Does this property pencil as a BRRRR?
Short answer: BRRRR = Buy, Rehab, Rent, Refinance, Repeat. Enter purchase, rehab, ARV and refi LTV to see recycled capital, trapped capital and post-refi Cash-on-Cash Return.
Formula
Recycled Capital = (ARV × Refi LTV) − (Purchase + Rehab)
Recycled capital
$15,000
Cash you can pull out at refinance vs. cash invested.
Trapped capital
$0
Cash-on-Cash on trapped capital: ∞ (infinite return)
Refi proceeds
$240,000
Post-refi equity
$80,000
How to use this calculator
- Enter purchase price. Distressed or off-market purchase price.
- Enter rehab cost. Realistic rehab budget including 10–15% contingency.
- Enter ARV (after-repair value). Independently appraised value after the rehab, based on comparable sales.
- Enter refinance LTV. 70–75% is typical for cash-out refinance on U.S. investment properties.
- Read recycled capital. The cash pulled out at refinance minus the cash you put in — your recyclable capital for the next deal.
FAQ
What is the BRRRR strategy?
BRRRR stands for Buy, Rehab, Rent, Refinance, Repeat. The investor buys a distressed property with cash or short-term financing, renovates it, rents it out, then refinances based on the after-repair value (ARV) to pull out most of their original capital and repeat the cycle.
What percentage of ARV can you typically cash-out refinance?
Most U.S. lenders will refinance 70–75% of the ARV on an investment property.
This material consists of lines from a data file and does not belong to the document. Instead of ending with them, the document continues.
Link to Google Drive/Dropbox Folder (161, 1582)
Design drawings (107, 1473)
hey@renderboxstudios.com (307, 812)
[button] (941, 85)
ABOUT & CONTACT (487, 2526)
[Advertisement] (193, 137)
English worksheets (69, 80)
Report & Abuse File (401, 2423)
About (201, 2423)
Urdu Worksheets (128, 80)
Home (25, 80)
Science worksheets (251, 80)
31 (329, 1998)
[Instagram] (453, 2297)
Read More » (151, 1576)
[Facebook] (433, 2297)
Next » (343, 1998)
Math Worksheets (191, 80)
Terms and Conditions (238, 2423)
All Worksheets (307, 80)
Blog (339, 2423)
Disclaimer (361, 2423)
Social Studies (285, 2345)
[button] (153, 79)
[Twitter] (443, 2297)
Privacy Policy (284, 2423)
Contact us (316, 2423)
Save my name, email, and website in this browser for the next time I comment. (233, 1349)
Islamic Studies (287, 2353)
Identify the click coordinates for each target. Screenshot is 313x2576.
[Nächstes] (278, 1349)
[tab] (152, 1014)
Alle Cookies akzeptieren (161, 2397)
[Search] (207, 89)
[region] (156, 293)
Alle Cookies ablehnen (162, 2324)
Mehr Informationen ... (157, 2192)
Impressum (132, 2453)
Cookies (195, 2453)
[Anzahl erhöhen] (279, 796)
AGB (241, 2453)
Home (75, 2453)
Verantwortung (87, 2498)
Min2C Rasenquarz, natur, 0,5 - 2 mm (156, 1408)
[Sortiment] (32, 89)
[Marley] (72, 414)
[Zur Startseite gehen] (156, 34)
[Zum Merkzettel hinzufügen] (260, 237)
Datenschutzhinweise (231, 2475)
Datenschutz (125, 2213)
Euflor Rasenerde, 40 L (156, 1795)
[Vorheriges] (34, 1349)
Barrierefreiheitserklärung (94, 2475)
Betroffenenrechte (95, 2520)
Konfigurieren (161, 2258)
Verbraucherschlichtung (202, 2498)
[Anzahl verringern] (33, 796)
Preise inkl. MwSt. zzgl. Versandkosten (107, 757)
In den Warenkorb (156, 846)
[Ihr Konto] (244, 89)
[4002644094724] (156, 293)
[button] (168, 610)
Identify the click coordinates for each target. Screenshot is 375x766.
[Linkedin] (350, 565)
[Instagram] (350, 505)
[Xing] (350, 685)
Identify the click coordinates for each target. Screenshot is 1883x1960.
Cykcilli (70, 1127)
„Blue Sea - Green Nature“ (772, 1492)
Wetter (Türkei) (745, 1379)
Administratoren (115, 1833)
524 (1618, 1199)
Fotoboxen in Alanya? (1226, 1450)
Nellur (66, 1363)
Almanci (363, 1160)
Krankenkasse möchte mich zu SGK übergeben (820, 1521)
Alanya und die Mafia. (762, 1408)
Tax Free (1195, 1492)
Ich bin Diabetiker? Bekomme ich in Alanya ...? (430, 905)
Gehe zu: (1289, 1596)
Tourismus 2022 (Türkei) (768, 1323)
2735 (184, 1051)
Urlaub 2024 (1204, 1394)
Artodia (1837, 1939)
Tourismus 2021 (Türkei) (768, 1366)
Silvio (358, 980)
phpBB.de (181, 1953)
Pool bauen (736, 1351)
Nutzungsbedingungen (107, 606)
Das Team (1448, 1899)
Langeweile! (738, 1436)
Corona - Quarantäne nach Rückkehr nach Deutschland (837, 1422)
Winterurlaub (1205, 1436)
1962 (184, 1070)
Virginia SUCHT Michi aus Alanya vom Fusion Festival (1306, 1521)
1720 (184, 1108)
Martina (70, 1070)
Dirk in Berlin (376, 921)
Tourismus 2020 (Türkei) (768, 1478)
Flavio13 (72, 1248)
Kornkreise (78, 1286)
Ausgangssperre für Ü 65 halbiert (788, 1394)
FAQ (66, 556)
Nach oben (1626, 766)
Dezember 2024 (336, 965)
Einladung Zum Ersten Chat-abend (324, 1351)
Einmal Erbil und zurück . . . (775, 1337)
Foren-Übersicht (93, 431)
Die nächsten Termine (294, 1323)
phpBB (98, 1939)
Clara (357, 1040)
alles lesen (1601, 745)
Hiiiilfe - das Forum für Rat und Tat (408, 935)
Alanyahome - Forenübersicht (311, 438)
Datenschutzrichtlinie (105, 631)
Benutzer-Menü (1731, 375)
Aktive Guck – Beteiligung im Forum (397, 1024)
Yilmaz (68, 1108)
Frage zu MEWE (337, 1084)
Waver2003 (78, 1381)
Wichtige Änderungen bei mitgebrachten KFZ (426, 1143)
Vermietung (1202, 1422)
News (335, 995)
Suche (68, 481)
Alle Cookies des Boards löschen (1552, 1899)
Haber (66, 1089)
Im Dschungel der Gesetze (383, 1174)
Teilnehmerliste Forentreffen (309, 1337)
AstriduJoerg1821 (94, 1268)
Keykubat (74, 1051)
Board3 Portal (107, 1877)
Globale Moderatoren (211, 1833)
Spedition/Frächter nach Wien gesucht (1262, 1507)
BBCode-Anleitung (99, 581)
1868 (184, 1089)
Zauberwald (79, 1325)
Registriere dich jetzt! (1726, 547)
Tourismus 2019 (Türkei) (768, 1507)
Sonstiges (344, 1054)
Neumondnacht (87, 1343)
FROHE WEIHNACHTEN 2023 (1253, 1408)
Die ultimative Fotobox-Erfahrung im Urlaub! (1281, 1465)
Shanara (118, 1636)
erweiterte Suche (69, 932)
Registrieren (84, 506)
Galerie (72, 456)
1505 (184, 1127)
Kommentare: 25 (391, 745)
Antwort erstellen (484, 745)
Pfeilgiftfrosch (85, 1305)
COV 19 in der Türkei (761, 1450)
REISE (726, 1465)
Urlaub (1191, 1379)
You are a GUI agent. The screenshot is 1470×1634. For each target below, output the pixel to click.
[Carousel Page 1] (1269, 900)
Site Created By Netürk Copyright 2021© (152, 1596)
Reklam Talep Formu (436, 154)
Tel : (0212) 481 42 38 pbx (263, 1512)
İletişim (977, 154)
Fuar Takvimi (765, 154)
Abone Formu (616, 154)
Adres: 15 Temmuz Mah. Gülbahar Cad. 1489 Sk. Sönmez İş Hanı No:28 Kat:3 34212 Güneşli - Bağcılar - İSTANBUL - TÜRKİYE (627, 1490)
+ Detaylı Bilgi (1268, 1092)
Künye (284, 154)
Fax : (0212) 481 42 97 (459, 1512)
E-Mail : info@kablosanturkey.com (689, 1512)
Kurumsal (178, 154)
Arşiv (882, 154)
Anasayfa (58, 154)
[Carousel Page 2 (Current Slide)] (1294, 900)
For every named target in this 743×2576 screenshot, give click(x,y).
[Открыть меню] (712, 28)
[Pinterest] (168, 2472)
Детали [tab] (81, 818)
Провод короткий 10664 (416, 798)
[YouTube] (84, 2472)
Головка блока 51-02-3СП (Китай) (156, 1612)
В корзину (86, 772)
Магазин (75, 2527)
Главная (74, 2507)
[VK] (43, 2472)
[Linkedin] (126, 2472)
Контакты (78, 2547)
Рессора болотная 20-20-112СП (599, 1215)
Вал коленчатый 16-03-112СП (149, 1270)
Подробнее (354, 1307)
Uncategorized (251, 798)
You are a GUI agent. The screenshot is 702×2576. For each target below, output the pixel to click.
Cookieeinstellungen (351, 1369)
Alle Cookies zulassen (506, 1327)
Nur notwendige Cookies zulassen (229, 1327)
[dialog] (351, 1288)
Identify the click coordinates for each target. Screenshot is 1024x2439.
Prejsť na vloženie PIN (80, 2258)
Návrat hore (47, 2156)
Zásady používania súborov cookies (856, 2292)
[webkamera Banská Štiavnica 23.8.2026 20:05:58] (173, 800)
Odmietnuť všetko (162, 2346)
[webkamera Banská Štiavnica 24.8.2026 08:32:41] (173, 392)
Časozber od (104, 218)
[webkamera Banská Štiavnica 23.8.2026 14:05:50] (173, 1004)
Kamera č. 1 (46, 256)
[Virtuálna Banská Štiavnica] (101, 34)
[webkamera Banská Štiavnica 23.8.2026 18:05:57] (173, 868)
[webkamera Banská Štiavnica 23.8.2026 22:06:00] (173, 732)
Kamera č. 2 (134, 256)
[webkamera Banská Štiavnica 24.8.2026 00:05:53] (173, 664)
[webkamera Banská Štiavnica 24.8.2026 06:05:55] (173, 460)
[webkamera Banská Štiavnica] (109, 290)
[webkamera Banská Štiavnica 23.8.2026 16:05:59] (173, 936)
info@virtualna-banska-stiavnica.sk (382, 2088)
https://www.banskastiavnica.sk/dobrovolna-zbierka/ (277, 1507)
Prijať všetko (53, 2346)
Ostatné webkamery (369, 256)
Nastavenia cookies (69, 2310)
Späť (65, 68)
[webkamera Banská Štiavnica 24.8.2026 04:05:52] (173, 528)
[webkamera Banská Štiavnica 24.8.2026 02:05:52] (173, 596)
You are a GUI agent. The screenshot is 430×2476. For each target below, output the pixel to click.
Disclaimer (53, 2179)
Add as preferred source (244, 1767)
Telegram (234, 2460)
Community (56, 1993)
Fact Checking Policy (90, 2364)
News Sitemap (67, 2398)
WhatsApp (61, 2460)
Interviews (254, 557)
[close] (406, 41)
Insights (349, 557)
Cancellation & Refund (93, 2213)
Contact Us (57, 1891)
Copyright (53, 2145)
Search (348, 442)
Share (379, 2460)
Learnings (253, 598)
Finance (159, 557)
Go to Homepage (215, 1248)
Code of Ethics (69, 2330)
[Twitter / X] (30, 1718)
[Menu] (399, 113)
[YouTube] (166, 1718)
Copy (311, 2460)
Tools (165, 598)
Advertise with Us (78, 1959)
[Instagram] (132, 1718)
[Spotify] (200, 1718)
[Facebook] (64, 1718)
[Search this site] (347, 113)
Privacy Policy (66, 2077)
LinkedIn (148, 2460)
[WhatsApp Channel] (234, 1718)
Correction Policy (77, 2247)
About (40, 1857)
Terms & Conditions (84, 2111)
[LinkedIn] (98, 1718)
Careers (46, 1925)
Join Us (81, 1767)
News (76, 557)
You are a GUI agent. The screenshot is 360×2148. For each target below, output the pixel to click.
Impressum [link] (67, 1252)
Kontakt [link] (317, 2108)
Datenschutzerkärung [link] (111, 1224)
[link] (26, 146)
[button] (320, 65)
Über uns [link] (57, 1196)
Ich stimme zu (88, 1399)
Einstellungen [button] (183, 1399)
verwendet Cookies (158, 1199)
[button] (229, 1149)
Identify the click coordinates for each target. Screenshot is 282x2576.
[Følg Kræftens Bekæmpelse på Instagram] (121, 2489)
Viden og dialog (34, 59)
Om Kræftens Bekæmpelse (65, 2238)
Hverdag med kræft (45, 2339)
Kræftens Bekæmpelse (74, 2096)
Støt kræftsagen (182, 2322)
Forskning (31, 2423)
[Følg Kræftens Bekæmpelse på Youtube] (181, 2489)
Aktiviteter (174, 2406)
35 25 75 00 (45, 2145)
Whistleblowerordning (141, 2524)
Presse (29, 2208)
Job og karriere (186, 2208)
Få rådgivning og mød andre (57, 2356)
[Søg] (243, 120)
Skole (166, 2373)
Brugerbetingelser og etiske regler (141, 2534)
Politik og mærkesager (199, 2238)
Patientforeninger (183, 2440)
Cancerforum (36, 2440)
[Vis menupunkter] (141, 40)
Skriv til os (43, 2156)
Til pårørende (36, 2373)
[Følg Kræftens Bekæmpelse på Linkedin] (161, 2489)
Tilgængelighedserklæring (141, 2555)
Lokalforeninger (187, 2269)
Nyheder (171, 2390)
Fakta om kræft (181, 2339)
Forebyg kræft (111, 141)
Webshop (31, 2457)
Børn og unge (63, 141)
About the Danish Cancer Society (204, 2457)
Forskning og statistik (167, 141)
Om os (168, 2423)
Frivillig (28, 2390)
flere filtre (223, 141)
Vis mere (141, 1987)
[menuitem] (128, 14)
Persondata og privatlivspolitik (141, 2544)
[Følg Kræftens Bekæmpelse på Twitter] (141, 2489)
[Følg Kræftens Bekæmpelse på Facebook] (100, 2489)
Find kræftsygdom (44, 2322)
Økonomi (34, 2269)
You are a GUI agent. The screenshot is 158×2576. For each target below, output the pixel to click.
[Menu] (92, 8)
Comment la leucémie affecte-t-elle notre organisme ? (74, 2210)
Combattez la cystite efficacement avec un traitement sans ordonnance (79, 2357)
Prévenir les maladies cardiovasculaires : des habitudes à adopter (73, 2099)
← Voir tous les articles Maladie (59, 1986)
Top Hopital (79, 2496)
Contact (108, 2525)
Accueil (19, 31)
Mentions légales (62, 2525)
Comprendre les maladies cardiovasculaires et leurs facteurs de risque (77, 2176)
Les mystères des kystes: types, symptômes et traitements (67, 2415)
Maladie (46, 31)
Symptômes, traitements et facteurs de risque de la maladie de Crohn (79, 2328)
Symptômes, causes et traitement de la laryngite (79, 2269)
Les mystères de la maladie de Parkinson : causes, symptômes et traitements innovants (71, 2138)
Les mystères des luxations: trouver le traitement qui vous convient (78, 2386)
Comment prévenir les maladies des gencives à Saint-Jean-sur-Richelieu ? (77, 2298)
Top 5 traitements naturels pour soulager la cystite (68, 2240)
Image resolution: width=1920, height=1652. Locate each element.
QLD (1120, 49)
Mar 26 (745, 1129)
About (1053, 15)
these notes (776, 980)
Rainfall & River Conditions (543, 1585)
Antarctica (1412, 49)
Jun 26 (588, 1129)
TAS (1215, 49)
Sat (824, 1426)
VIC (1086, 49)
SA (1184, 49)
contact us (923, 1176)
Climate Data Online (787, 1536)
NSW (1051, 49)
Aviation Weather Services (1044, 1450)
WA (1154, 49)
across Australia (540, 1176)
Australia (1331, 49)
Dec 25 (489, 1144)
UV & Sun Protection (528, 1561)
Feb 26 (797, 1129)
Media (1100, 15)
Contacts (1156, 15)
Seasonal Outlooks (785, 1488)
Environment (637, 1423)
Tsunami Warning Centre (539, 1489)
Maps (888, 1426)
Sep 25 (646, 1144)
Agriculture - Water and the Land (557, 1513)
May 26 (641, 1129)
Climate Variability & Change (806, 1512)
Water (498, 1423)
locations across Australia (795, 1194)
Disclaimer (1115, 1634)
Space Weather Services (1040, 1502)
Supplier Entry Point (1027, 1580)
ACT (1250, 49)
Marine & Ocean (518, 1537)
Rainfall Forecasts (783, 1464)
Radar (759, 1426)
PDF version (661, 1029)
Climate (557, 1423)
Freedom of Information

VA and FHA loans don’t apply here — BRRRR uses conventional DSCR or commercial investor loans.
What is a successful BRRRR result?
A textbook "infinite return" BRRRR pulls out 100% of the original cash invested at refinance. In practice, pulling out 80–95% is considered strong and still leaves a cash-flowing rental with minimal trapped capital.